Monday, February 29, 2016
Apache Hive Data File Formats
The Apache Hive data file formats:
The below are the most Hive data file formats one can use it for processing variety of data format within Hive and Hadoop ecosystems.
- TEXTFILE
- SEQUENCEFILE
- RCFILE
- ORC
- AVRO
- PARQUET
TEXTFILE
- A simplest data format to use, with whatever delimiters you prefer.
- Also a default format, equivalent to creating a table with the clause STORED AS TEXTFILE.
- Can be shared data with other Hadoop related tools, such as Pig.
- Can also be used within Unix text tools like grep, sed, and awk, etc.
- Also convenient for viewing or editing files manually.

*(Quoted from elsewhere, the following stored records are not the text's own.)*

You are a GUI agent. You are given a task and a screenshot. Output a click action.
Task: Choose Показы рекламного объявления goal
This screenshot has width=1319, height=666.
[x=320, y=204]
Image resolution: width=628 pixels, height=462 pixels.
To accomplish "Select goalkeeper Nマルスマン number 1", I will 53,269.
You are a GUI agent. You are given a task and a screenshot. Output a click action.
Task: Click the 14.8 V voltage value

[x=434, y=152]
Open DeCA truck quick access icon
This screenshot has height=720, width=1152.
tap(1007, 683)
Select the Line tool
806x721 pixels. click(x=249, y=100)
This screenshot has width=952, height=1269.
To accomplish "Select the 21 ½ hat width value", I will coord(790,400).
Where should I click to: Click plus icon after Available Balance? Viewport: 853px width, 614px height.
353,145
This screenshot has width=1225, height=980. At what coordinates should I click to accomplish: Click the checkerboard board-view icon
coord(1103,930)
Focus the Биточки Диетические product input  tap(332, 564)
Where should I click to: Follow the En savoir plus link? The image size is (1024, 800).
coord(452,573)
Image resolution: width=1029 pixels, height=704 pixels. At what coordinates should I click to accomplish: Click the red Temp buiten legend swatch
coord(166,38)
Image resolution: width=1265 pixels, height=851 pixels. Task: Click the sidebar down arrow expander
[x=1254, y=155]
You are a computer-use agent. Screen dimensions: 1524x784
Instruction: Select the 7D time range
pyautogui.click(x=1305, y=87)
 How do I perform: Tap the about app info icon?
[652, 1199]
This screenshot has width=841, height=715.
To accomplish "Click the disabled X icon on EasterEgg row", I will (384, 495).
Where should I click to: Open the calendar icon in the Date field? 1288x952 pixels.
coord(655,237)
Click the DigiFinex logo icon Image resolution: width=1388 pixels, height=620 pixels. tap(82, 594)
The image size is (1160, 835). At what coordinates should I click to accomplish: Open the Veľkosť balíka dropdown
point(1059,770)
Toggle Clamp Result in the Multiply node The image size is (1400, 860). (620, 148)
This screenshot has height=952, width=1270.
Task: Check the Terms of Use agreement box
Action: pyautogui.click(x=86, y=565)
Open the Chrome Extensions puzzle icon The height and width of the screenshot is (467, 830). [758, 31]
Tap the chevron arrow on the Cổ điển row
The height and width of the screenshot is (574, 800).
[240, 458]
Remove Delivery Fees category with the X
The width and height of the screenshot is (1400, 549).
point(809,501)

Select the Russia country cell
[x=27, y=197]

- It is not space efficient compared to binary formats, which offer added other advantages over TEXTFILE other than just the simplicity.
SEQUENCEFILE
- A first alternative to the hive default file format,
- Can be specified using “STORED AS SEQUENCEFILE” clause during table creation.
- Files are in flat files structure consisting of binary key-value pairs.
- In a runtime Hive queries processed into MapReduce jobs, during which records are assigned/generated with the appropriate key-value pairs.
- It is a standard format supported by Hadoop itself, thus becomes native or acceptable while sharing files between Hive and other Hadoop-related tools.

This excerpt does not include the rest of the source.